# Extracted information
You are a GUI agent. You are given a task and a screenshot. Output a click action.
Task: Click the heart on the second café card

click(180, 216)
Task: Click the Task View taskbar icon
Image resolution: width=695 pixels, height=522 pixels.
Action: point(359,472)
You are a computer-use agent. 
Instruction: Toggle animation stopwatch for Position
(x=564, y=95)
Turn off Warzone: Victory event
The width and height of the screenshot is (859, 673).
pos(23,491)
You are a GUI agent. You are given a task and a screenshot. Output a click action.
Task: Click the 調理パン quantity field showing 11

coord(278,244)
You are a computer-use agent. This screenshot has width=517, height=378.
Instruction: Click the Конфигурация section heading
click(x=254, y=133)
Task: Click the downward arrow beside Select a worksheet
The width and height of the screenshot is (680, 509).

# Brief
All of the lines above that carry the string "computer" need to be found and copied.

# Written reply
You are a computer-use agent. 
You are a computer-use agent. This screenshot has width=517, height=378.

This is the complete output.